---
title: "From 12 Months to 4 Weeks: How Infrastructure-First Cuts AI Deployment Time"
author: Bachtiar Rifai
datePublished: 2026-06-09
publisher: Volantis Technology
url: https://volantis.io/insights/from-12-months-to-4-weeks
tags: [AI Deployment, Time to Value, Enterprise AI, AI Infrastructure]
---

# From 12 Months to 4 Weeks: How Infrastructure-First Cuts AI Deployment Time

## Summary

The average AI project takes 8.5 months to reach production, with nearly half of data scientists' time consumed by data preparation.
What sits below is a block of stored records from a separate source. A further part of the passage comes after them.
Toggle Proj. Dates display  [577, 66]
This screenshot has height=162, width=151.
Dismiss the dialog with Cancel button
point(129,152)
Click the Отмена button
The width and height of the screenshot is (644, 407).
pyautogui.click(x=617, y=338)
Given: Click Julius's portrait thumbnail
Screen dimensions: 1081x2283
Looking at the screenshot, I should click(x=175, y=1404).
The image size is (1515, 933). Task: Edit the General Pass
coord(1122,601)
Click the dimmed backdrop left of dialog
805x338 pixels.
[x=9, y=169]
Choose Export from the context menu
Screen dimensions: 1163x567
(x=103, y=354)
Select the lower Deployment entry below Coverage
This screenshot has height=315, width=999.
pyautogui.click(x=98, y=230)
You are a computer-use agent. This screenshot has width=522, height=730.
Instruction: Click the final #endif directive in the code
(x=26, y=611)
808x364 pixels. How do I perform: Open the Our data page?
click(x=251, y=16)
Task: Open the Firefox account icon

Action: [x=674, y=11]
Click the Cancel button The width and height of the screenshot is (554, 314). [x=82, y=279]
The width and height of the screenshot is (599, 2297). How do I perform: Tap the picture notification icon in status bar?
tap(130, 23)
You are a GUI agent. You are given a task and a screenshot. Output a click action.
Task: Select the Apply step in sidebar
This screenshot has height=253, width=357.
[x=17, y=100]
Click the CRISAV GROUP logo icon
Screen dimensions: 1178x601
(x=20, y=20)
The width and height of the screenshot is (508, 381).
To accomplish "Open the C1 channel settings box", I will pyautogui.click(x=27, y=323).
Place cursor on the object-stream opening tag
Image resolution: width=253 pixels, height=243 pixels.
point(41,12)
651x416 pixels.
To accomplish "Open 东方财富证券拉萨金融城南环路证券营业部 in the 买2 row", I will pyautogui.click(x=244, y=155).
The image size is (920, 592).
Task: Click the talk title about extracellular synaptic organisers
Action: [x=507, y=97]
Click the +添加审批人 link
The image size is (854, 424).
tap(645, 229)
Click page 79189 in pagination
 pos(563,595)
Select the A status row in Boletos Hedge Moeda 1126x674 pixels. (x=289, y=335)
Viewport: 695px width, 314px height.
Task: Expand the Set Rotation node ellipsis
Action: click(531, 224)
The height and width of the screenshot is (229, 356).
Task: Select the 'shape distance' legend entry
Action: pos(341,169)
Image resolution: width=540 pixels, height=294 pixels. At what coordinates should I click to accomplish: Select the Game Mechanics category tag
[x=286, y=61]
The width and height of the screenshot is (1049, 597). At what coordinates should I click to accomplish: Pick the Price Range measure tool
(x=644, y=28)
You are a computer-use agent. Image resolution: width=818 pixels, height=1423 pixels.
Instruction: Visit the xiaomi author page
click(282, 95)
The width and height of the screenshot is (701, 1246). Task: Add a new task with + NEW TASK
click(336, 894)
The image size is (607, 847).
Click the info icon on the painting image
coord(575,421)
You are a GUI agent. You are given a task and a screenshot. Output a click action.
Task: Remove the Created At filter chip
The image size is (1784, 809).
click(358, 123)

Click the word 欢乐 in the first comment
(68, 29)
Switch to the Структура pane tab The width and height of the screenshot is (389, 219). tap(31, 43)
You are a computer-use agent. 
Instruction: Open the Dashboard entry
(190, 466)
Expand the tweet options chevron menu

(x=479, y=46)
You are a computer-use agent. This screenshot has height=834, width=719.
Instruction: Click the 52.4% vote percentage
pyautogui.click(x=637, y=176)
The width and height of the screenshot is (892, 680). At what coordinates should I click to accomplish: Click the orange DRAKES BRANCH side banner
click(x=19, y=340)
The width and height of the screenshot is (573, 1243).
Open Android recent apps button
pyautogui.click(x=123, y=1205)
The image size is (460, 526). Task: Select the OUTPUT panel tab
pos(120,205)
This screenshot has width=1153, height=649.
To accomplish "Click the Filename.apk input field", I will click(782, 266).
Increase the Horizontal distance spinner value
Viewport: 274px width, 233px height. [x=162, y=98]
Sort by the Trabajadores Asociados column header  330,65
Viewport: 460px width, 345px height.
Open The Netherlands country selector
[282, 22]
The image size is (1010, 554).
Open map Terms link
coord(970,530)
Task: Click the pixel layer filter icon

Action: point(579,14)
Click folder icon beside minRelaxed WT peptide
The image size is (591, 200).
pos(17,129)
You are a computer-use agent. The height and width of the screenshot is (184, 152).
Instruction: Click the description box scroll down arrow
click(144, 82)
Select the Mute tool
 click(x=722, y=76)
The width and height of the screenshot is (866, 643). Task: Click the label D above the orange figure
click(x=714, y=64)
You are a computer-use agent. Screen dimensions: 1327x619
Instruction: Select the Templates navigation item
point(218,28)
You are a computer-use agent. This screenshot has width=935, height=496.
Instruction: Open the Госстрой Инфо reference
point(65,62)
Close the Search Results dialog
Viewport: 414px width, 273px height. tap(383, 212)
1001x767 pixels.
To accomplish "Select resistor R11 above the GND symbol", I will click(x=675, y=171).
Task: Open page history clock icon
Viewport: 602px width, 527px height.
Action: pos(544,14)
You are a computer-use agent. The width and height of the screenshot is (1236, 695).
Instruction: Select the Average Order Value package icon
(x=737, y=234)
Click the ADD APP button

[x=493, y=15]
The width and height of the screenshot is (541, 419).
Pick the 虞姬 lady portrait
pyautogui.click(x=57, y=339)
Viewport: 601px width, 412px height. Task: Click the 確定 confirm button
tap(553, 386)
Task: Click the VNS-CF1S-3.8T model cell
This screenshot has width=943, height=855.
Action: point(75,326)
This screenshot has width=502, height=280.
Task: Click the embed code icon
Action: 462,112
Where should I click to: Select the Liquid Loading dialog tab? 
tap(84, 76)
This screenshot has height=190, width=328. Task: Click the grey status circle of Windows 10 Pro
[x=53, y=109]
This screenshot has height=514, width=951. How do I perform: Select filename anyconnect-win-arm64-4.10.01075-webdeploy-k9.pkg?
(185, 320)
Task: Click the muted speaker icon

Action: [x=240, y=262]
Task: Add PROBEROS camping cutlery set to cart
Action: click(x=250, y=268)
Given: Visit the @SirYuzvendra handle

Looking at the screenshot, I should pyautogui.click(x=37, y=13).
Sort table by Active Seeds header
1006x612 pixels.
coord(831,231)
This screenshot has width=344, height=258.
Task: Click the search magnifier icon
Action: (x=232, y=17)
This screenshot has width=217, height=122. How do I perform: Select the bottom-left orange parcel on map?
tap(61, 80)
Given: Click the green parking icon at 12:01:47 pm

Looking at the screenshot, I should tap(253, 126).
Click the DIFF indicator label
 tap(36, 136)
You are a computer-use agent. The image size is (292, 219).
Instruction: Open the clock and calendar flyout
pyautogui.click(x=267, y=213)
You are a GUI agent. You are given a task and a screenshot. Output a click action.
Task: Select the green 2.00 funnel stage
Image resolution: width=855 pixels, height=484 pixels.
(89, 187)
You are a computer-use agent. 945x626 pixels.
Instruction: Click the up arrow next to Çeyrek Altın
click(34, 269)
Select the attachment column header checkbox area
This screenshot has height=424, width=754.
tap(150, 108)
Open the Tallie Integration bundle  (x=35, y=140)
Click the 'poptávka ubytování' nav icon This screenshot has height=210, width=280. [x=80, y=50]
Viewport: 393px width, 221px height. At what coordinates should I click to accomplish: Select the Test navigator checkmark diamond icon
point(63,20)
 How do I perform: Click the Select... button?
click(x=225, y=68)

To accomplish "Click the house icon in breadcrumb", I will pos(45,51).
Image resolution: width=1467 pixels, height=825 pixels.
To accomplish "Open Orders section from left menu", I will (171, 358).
An infrastructure-first approach — where data connectors, unification, and deployment pipelines are built as a reusable platform — compresses deployment of new AI use cases from months to as little as 4 weeks.

## Key Points

- The average AI project takes 8.5 months to move from concept to production (Deloitte, 2024)
- Data scientists spend 45% of their time on data preparation and cleaning rather than model development (Anaconda State of Data Science Report, 2022)
- Platform investment compounds: each use case deployed on shared infrastructure is faster and cheaper than the last
- The 4-week deployment timeline breaks down as follows: Week 1 — data source connection and ingestion; Week 2 — data unification and quality validation; Week 3 — use case configuration and AI model integration; Week 4 — testing, deployment, and monitoring setup
- Without pre-built infrastructure, each new AI project restarts the data pipeline and integration work from scratch
- Infrastructure-first organizations can run multiple AI use cases in parallel on the same foundation
- The approach shifts the bottleneck from infrastructure engineering to use case selection and business validation
- Reusable data connectors and unified data layers eliminate the repetitive 60-70% of project effort that is identical across use cases

## Sources Cited

- Deloitte, 2024, AI deployment timeline benchmarks
- Anaconda State of Data Science Report, 2022